ÁNGEL LUIS VÁZQUEZ DE LA CRUZ

 En Tui, a la orilla del Miño, ha muerto un roble.

​…¡Mirad, mirad cómo lo lleva el río!

​ El orgullo de su copa había salido ileso muchas veces de los feroces ataques del viento. El murmullo de sus hojas había hecho más intimas, todavía, muchas palabras de amor. Bajo sus raíces criaron familias de nutrias y él - el viejo roble - sonrió contemplando los juegos traviesos de las crías.

 ​Y ahora, como un inmenso pez agonizante, se retuerce sobre el agua. Sus hojas, tantas veces abrigo de los pájaros, yacen mustias. Su sombra no vela ya el reposo de los caminantes. Sus ramas no volverán a insultar al viento del sur…

​ El agua, su enamorada, se lleva ahora al que tantas veces soñó surcarla en forma de bote angulero. Porque él siempre se creyó hecho para empresas dulces y sencillas: Las lanchas, que pasaban cargadas de “meixón” en una noche tormentosa, lo hacían estremecerse de envidia; las naves espaciales lo dejaban indiferente: ¿Es que no hay bastantes estrellas en el cielo, Señor?

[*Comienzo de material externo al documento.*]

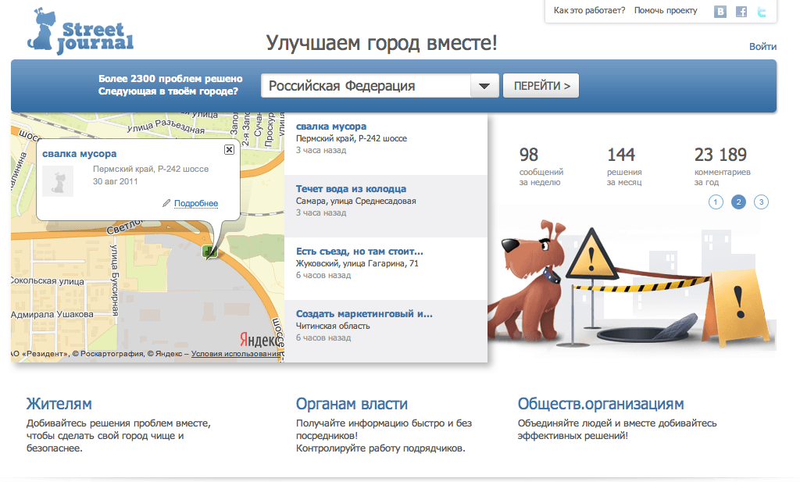Click the Яндекс logo on the map
The image size is (800, 482).
[258, 337]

​ El viejo roble sólo sabía de amor. Amaba a todos los seres que frecuentaban la orilla: Desde el vigilante charol de un tricornio, hasta la furtiva silueta de un estraperlista; desde la humilde rata de agua, hasta la coqueta nutria, vestida de finas pieles… Pero sentía una especial ternura hacia los anguleros. Le emocionaba verlos trabajar, codo a codo, en una tormentosa noche, con la mano crispada sobre la peneira, que tiene algo de red y mucho de remo. Noches de lluvia en las que el agua cae sobre el sudor de frentes rojizas. Noches de duro y arriesgado trabajo en las que los labios musitaban promesas a san Telmo, mientras se mueven sin cesar los brazos nervudos. Terribles noches en las que el viento del sur arremolina las nubes, haciéndolas aparecer sobre la curva del río, como negros velámenes de muerte. En las noches implacables, bajo un cielo que parece deshacerse en truenos, cientos de hombres ganan su pan. Luego alguien comerá sus angulas en Madrid y dirá sentencioso:

​-¡Qué ricas! Se nota que son de Vizcaya.

​ Pero eso no le importa a los anguleros, como tampoco importa sí vienen del mar de los Sargazos; ellos sólo saben que hay que echarlas en la peneira. Lo mismo, poco más o menos, hacían sus antepasados con los normandos: llegaban por el río y había que peneirarlos.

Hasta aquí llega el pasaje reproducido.